Repeat each entry below exactly.

---------- Raw data

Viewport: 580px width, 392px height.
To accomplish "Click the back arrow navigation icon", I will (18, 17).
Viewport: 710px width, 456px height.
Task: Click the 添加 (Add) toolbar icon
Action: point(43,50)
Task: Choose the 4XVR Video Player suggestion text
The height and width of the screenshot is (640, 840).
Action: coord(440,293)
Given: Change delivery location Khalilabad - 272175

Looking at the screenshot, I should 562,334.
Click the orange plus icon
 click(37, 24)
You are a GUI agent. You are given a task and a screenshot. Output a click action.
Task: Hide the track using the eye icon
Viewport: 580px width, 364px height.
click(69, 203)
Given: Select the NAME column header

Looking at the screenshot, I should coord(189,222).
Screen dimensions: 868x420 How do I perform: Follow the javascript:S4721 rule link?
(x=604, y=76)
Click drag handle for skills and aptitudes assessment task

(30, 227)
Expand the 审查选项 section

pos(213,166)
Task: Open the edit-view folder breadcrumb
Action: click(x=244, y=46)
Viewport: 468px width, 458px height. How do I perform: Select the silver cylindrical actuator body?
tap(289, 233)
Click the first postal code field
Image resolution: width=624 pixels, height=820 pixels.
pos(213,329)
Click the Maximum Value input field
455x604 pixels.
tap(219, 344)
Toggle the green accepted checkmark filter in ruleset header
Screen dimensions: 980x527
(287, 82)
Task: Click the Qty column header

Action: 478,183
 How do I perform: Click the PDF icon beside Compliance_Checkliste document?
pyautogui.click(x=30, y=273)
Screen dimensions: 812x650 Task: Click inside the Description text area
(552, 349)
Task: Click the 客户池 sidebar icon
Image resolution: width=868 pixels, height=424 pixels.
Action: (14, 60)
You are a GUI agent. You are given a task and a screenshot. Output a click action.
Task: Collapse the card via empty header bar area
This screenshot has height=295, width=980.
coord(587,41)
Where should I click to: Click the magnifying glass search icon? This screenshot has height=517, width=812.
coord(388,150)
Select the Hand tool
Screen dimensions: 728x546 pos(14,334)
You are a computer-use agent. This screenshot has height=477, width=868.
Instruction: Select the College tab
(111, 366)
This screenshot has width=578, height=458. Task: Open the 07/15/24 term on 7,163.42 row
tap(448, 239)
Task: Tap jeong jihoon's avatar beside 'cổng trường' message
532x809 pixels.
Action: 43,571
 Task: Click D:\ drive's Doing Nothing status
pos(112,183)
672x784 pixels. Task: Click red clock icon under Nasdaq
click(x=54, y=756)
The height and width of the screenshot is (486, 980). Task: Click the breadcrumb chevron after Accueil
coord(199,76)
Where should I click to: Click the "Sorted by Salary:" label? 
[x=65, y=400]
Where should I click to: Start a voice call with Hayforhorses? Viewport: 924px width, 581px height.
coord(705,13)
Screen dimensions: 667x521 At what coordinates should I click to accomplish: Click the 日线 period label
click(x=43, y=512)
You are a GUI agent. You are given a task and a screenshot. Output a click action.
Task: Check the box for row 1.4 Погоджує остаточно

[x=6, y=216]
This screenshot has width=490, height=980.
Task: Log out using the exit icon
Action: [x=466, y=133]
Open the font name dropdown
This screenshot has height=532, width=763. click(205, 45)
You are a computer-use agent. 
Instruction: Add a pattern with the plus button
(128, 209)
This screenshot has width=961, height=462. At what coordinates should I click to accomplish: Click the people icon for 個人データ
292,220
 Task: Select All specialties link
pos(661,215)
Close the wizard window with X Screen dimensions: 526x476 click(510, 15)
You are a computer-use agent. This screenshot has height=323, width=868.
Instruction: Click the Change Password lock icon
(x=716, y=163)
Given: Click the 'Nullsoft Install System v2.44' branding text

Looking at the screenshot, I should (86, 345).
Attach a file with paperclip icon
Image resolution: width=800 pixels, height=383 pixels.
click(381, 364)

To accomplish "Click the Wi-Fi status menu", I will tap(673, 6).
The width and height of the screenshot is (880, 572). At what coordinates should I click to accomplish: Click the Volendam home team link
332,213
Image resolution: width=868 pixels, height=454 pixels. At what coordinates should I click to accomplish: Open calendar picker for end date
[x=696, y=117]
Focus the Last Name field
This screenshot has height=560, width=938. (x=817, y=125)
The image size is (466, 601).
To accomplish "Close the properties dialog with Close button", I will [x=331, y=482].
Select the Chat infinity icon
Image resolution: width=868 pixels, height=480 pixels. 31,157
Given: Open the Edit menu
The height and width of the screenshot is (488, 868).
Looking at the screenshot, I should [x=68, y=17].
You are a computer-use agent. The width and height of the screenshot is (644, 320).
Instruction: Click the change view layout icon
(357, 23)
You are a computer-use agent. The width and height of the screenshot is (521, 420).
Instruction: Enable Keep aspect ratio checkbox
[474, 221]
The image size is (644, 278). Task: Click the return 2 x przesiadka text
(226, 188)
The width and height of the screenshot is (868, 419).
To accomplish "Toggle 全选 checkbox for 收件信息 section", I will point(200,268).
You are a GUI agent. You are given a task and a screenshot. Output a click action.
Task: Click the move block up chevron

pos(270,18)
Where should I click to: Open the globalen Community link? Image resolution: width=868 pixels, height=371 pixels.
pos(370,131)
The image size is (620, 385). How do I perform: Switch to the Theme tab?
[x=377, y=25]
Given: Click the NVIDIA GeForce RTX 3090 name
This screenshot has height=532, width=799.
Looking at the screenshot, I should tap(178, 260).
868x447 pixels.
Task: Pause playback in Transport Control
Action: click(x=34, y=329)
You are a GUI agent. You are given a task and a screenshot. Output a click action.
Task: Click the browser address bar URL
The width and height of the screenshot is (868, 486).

--------------------

Result of this exercise ::
Viewport: 580px width, 392px height.
To accomplish "Click the back arrow navigation icon", I will (18, 17).
Viewport: 710px width, 456px height.
Task: Click the 添加 (Add) toolbar icon
Action: point(43,50)
Task: Choose the 4XVR Video Player suggestion text
The height and width of the screenshot is (640, 840).
Action: coord(440,293)
Given: Change delivery location Khalilabad - 272175

Looking at the screenshot, I should 562,334.
Click the orange plus icon
 click(37, 24)
You are a GUI agent. You are given a task and a screenshot. Output a click action.
Task: Hide the track using the eye icon
Viewport: 580px width, 364px height.
click(69, 203)
Given: Select the NAME column header

Looking at the screenshot, I should coord(189,222).
Screen dimensions: 868x420 How do I perform: Follow the javascript:S4721 rule link?
(x=604, y=76)
Click drag handle for skills and aptitudes assessment task

(30, 227)
Expand the 审查选项 section

pos(213,166)
Task: Open the edit-view folder breadcrumb
Action: click(x=244, y=46)
Viewport: 468px width, 458px height. How do I perform: Select the silver cylindrical actuator body?
tap(289, 233)
Click the first postal code field
Image resolution: width=624 pixels, height=820 pixels.
pos(213,329)
Click the Maximum Value input field
455x604 pixels.
tap(219, 344)
Toggle the green accepted checkmark filter in ruleset header
Screen dimensions: 980x527
(287, 82)
Task: Click the Qty column header

Action: 478,183
 How do I perform: Click the PDF icon beside Compliance_Checkliste document?
pyautogui.click(x=30, y=273)
Screen dimensions: 812x650 Task: Click inside the Description text area
(552, 349)
Task: Click the 客户池 sidebar icon
Image resolution: width=868 pixels, height=424 pixels.
Action: (14, 60)
You are a GUI agent. You are given a task and a screenshot. Output a click action.
Task: Collapse the card via empty header bar area
This screenshot has height=295, width=980.
coord(587,41)
Where should I click to: Click the magnifying glass search icon? This screenshot has height=517, width=812.
coord(388,150)
Select the Hand tool
Screen dimensions: 728x546 pos(14,334)
You are a computer-use agent. This screenshot has height=477, width=868.
Instruction: Select the College tab
(111, 366)
This screenshot has width=578, height=458. Task: Open the 07/15/24 term on 7,163.42 row
tap(448, 239)
Task: Tap jeong jihoon's avatar beside 'cổng trường' message
532x809 pixels.
Action: 43,571
 Task: Click D:\ drive's Doing Nothing status
pos(112,183)
672x784 pixels. Task: Click red clock icon under Nasdaq
click(x=54, y=756)
The height and width of the screenshot is (486, 980). Task: Click the breadcrumb chevron after Accueil
coord(199,76)
Where should I click to: Click the "Sorted by Salary:" label? 
[x=65, y=400]
Where should I click to: Start a voice call with Hayforhorses? Viewport: 924px width, 581px height.
coord(705,13)
Screen dimensions: 667x521 At what coordinates should I click to accomplish: Click the 日线 period label
click(x=43, y=512)
You are a GUI agent. You are given a task and a screenshot. Output a click action.
Task: Check the box for row 1.4 Погоджує остаточно

[x=6, y=216]
This screenshot has width=490, height=980.
Task: Log out using the exit icon
Action: [x=466, y=133]
Open the font name dropdown
This screenshot has height=532, width=763. click(205, 45)
You are a computer-use agent. 
Instruction: Add a pattern with the plus button
(128, 209)
This screenshot has width=961, height=462. At what coordinates should I click to accomplish: Click the people icon for 個人データ
292,220
 Task: Select All specialties link
pos(661,215)
Close the wizard window with X Screen dimensions: 526x476 click(510, 15)
You are a computer-use agent. This screenshot has height=323, width=868.
Instruction: Click the Change Password lock icon
(x=716, y=163)
Given: Click the 'Nullsoft Install System v2.44' branding text

Looking at the screenshot, I should (86, 345).
Attach a file with paperclip icon
Image resolution: width=800 pixels, height=383 pixels.
click(381, 364)

To accomplish "Click the Wi-Fi status menu", I will tap(673, 6).
The width and height of the screenshot is (880, 572). At what coordinates should I click to accomplish: Click the Volendam home team link
332,213
Image resolution: width=868 pixels, height=454 pixels. At what coordinates should I click to accomplish: Open calendar picker for end date
[x=696, y=117]
Focus the Last Name field
This screenshot has height=560, width=938. (x=817, y=125)
The image size is (466, 601).
To accomplish "Close the properties dialog with Close button", I will [x=331, y=482].
Select the Chat infinity icon
Image resolution: width=868 pixels, height=480 pixels. 31,157
Given: Open the Edit menu
The height and width of the screenshot is (488, 868).
Looking at the screenshot, I should [x=68, y=17].
You are a computer-use agent. The width and height of the screenshot is (644, 320).
Instruction: Click the change view layout icon
(357, 23)
You are a computer-use agent. The width and height of the screenshot is (521, 420).
Instruction: Enable Keep aspect ratio checkbox
[474, 221]
The image size is (644, 278). Task: Click the return 2 x przesiadka text
(226, 188)
The width and height of the screenshot is (868, 419).
To accomplish "Toggle 全选 checkbox for 收件信息 section", I will point(200,268).
You are a GUI agent. You are given a task and a screenshot. Output a click action.
Task: Click the move block up chevron

pos(270,18)
Where should I click to: Open the globalen Community link? Image resolution: width=868 pixels, height=371 pixels.
pos(370,131)
The image size is (620, 385). How do I perform: Switch to the Theme tab?
[x=377, y=25]
Given: Click the NVIDIA GeForce RTX 3090 name
This screenshot has height=532, width=799.
Looking at the screenshot, I should tap(178, 260).
868x447 pixels.
Task: Pause playback in Transport Control
Action: click(x=34, y=329)
You are a GUI agent. You are given a task and a screenshot. Output a click action.
Task: Click the browser address bar URL
The width and height of the screenshot is (868, 486).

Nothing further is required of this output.